Exposed to a life much different from hers during her travels, disillusionment grips her mind. After all the fancy dining, swimming in pools and flying in aeroplanes, she becomes conscious of her barely furnished house and impoverished diet. Victory gets to her head, and she starts faltering. Soon, she realises how important it is for her to focus on chess, to bring her family to the “safe square”. On an upward trajectory from there, we are taken back to the first scene.

Mira captures the life of Phiona realistically, detailing how the struggles and triumphs affect everyone in Phiona's life.


Every character introduced in the film plays an important role in shaping Phiona's life. Harriet, Phiona's lifeline, is a headstrong woman who has never bemoaned her life. Phiona's sister Night “takes the wrong path” and yet gives hope to her. Katende's wife, Sara (Esther Tebandake), teaches her to read. Brian stands up to his mother, insisting that she give Phiona another chance to prove herself in chess. Sara lends her unquestioning support to her husband when he says that he wants to dedicate his life to these children, giving up a lucrative position at a company.

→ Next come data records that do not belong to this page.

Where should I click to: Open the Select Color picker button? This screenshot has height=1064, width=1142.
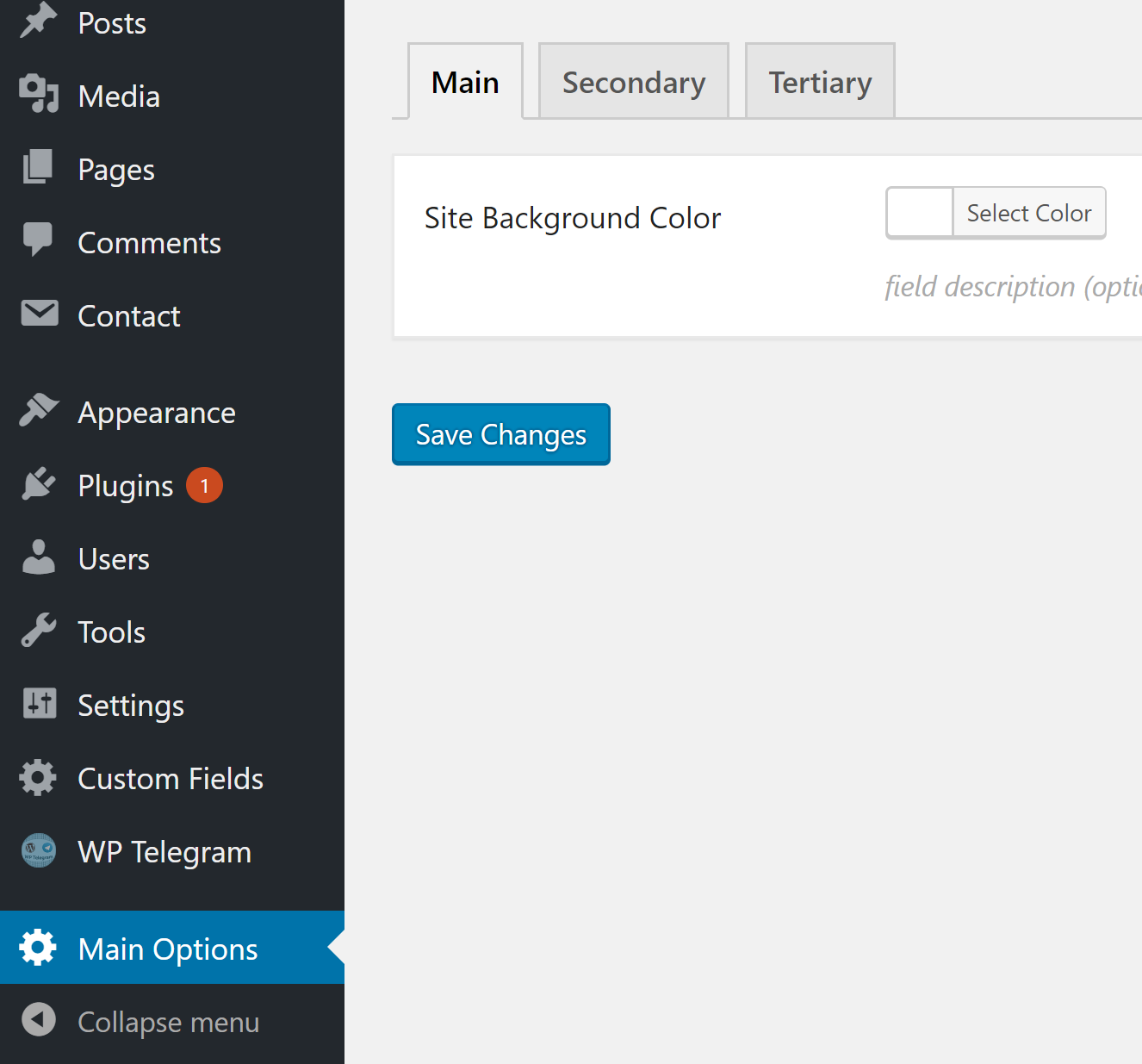1029,213
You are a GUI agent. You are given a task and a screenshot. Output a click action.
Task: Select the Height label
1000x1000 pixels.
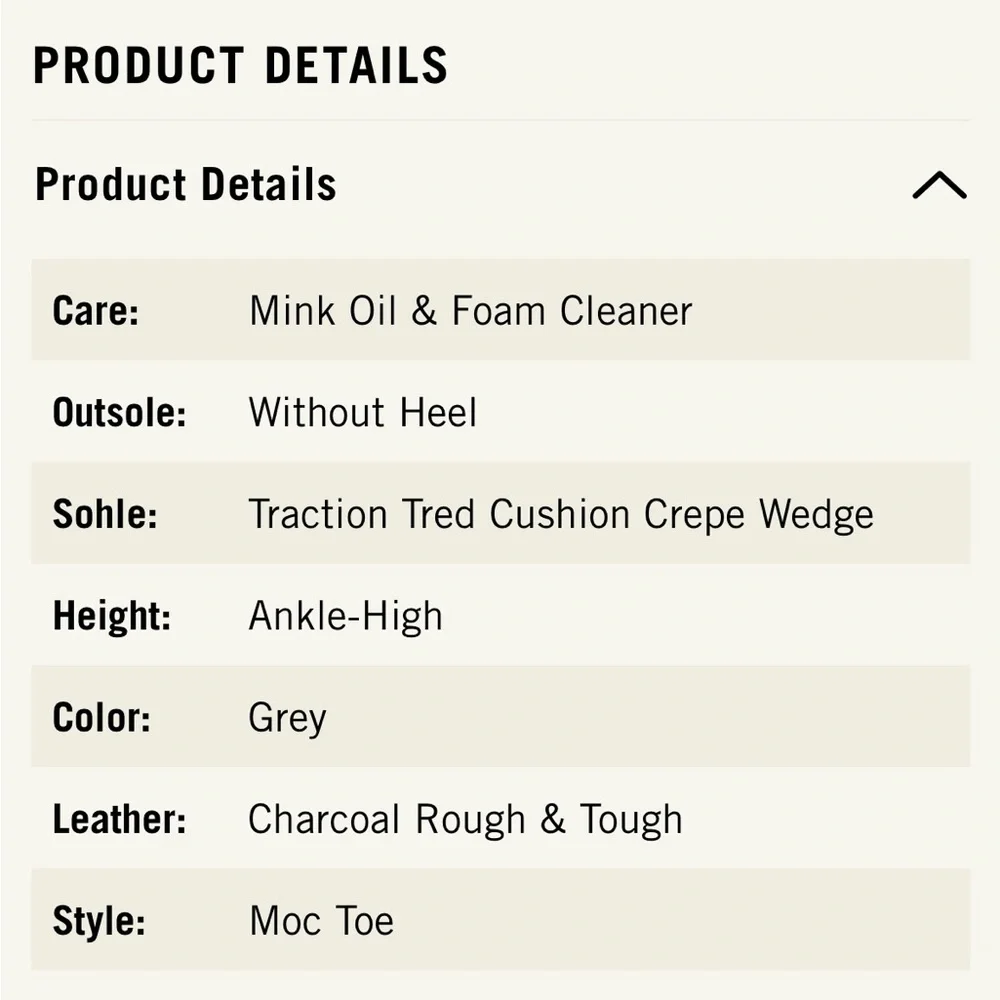click(x=113, y=616)
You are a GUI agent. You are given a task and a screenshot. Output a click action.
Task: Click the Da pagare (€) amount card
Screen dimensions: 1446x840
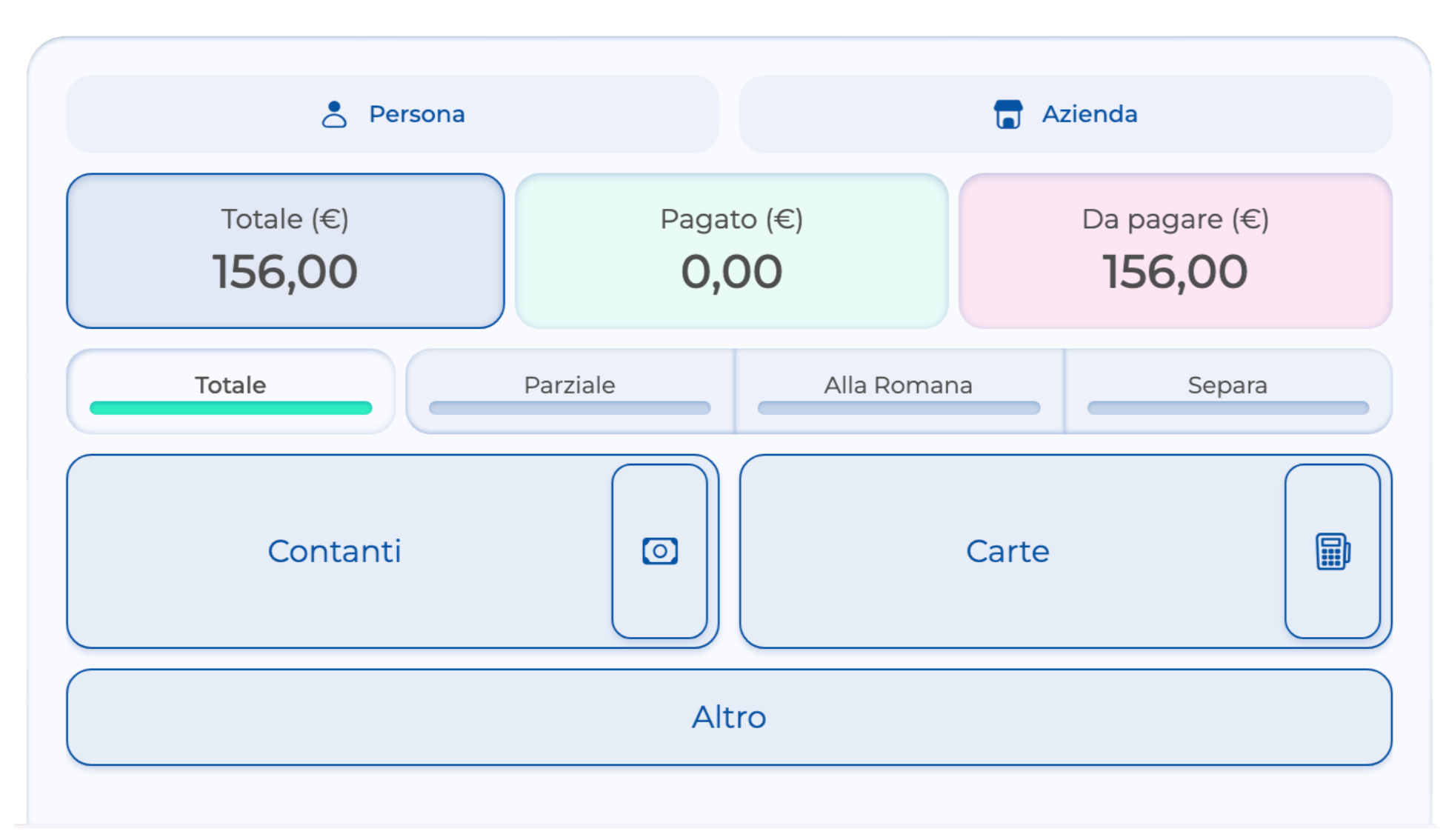1175,250
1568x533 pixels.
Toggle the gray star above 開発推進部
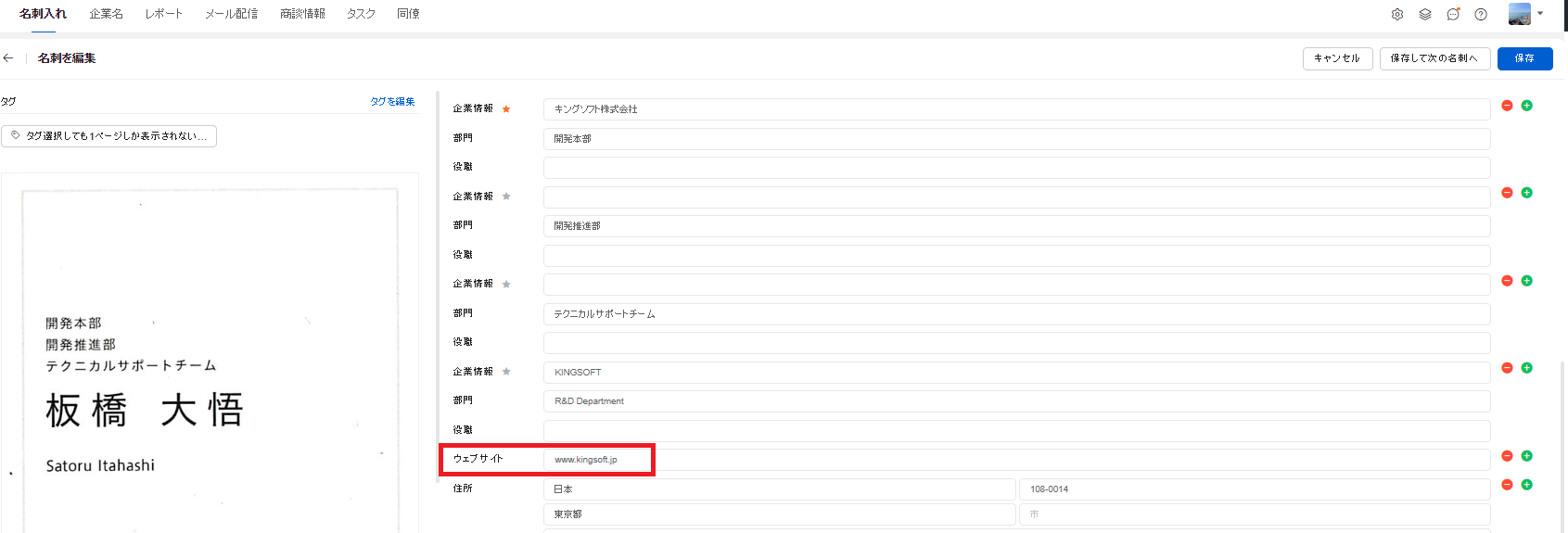506,197
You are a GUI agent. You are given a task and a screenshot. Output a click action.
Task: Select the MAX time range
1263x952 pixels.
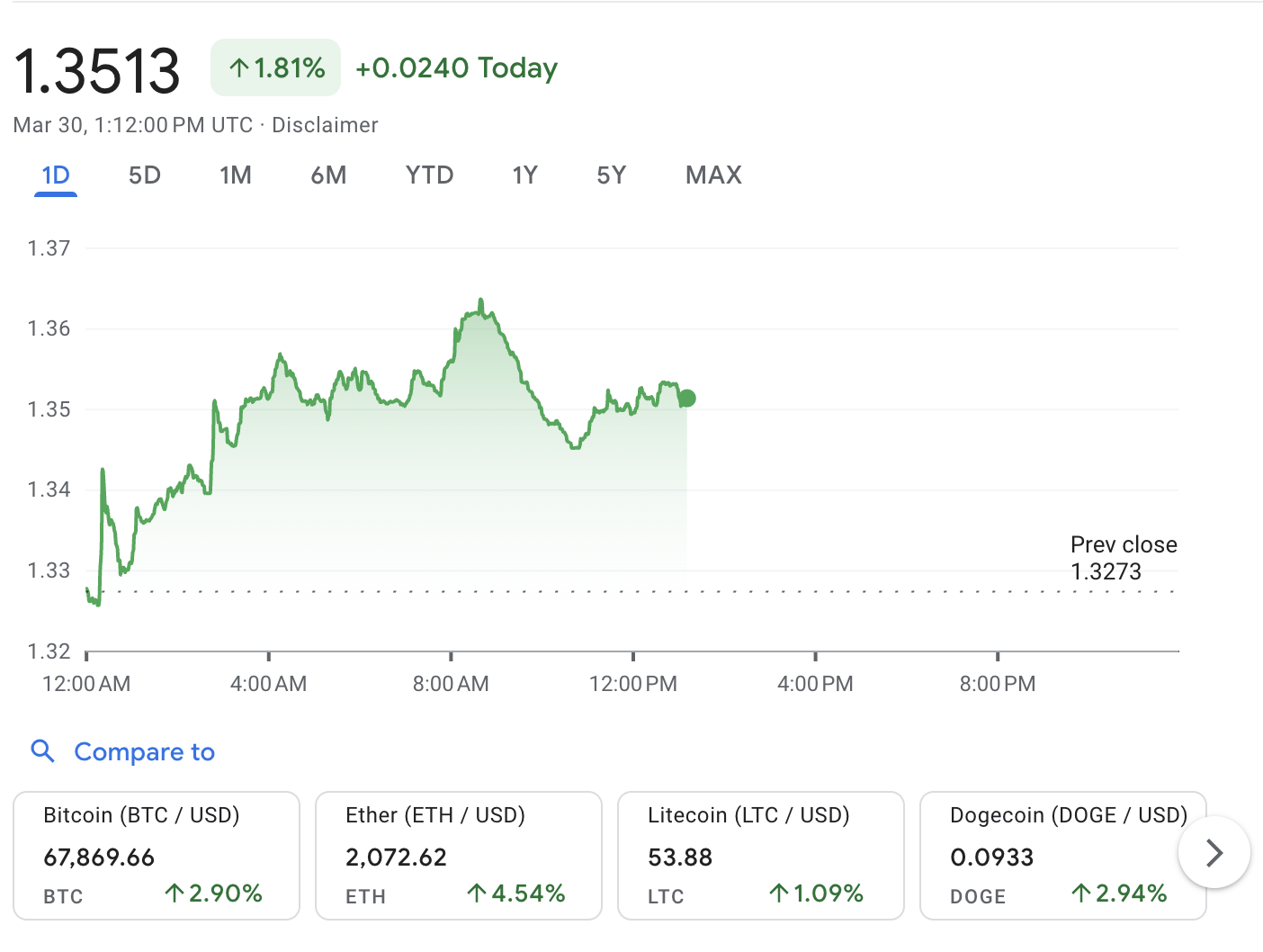pyautogui.click(x=713, y=175)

The beauty of the film lies in the little details. Lupita, Oscar-winner for 12 Years a Slave, brilliantly captures the emotions of a mother who realises that her daughter, who has had a taste of “paradise”, might never be the same again. Yet, she persists, and tries not to deny Phiona anything—even selling off old clothes to buy more paraffin so that she can stay up at night and study chess moves.

In a sense, the film is also about empowering those stuck in the rut of abject poverty. For instance, Katende uses the underlying envy that the slum children have of “city children”, and tells them to fight them, through chess. It instils confidence in the children when they one-up the “privileged children”.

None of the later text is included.